Le moment suivant est complètement irréel. Les arbitres punissent les joueurs et les accompagnent sur le banc de touche en les tenant par le dos du maillot, comme des petits enfants qui auraient fait une bêtise (qu’on leur aurait laissé faire).

Je ne vais pas vous raconter la partie, puisque même un petit québécois de 6 ans vous en parlerait mieux que moi, mais j’ai décidé de vous relater les autres moments qui m’ont marqué.

Parmi eux, le baiser ! Lors de la deuxième mi-temps, la kiss-cam est activée. La kiss-cam, quésako ? Des caméramans se promènent dans le public du Colisée Pepsi (un jour je vous parlerai des édifices qui portent tous des noms de marque) et sélectionnent au hasard des couples. Leurs trombines s’affichent alors sur l’écran central et ils sont censés s’embrasser. Le baiser le plus langoureux/chaud/original gagne, généralement avec l’approbation bruyante du reste des spectateurs. Le but ici étant de remporter une place pour le tirage au sort d’un voyage à la fin de la saison de hockey.

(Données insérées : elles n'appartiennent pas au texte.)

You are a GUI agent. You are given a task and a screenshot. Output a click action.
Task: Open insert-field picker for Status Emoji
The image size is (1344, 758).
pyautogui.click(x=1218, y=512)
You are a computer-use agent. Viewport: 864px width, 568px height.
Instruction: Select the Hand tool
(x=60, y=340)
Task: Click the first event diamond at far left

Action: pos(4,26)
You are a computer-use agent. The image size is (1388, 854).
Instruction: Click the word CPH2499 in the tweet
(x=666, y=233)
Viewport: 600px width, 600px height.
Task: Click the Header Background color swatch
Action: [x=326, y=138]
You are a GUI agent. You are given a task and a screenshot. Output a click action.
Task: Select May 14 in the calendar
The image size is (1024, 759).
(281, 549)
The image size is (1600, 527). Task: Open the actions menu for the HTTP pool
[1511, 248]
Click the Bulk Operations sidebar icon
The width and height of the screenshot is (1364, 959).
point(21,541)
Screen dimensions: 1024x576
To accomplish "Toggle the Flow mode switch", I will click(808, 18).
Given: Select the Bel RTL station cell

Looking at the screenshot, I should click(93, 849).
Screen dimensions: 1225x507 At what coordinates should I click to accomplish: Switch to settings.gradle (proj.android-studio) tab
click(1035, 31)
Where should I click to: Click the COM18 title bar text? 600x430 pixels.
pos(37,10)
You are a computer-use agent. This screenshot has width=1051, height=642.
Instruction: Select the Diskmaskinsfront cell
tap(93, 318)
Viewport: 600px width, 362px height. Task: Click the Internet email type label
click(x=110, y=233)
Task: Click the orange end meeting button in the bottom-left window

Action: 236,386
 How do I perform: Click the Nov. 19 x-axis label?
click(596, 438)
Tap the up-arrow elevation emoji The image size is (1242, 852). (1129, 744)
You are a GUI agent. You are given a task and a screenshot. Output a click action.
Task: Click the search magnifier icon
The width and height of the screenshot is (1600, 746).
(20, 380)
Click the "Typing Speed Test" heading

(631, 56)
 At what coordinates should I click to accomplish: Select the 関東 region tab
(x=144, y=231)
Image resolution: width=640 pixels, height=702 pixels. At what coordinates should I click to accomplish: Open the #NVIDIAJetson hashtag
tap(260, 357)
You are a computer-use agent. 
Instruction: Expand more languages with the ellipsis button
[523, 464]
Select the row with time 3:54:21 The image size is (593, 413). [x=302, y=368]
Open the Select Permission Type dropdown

Timides les Québécois ? Pantoute ! On voit que l’initiative du baiser vient généralement de la fille, et certaines ont vraiment très envie de gagner le voyage ! Ca galoche donc pas mal et c’est plutôt rigolo.

Mais il y a aussi eu le moment gênant où se sont affichés à l’écran deux petits jeunots, visiblement pas en couple, que les huées de la foule ont forcé à s’embrasser timidement. Avec mes copines on s’est mises à penser « et si t’es avec ton frère, comment tu fais ? ». En tout cas, ce n’est peut-être pas l’endroit idéal pour inviter sa maîtresse en toute discrétion.

Les deux mi-temps sont ainsi ponctuées de tirages au sort divers, pour qu’une rangée du public gagne des pizzas, qu’untel qui a le numéro XX reparte avec des bons de réduction…

Autre fait marquant : l’absence totale de fair play ou de respect pour l’équipe adverse. Je n’ai jamais assisté à un match de foot en France, mais il me semble qu’on ne pourrit pas à tout prix les visiteurs sous prétexte que l’on est maître sur son terrain. Au Colisée Pepsi, chaque sortie de terrain de l’équipe « ennemie » a été soulignée à grand renfort de jingle type « Mario Bross accède au niveau suivant » et une voix bleuglant « avantage numériiiiiiiiiique » résonnait automatiquement, sous les hourras de la foule. « T’as vu, on vous écrase, on est les meilleurs ! » Dans le même ordre d’idée, j’ai trouvé presque impoli que les joueurs locaux fassent leur entrée sur un tapis rouge, au milieu d’une haie d’honneur composée de mini hockeyeurs, avec mascotte (passablement cocaïnée toute la soirée, il faut le dire) pour les accueillir et leur en taper cinq ; alors que dans le même temps les pauvres petits Wildcats faisaient leur entrée en catimini, presque en s’excusant d’être là. Différence de traitement plus que manifeste.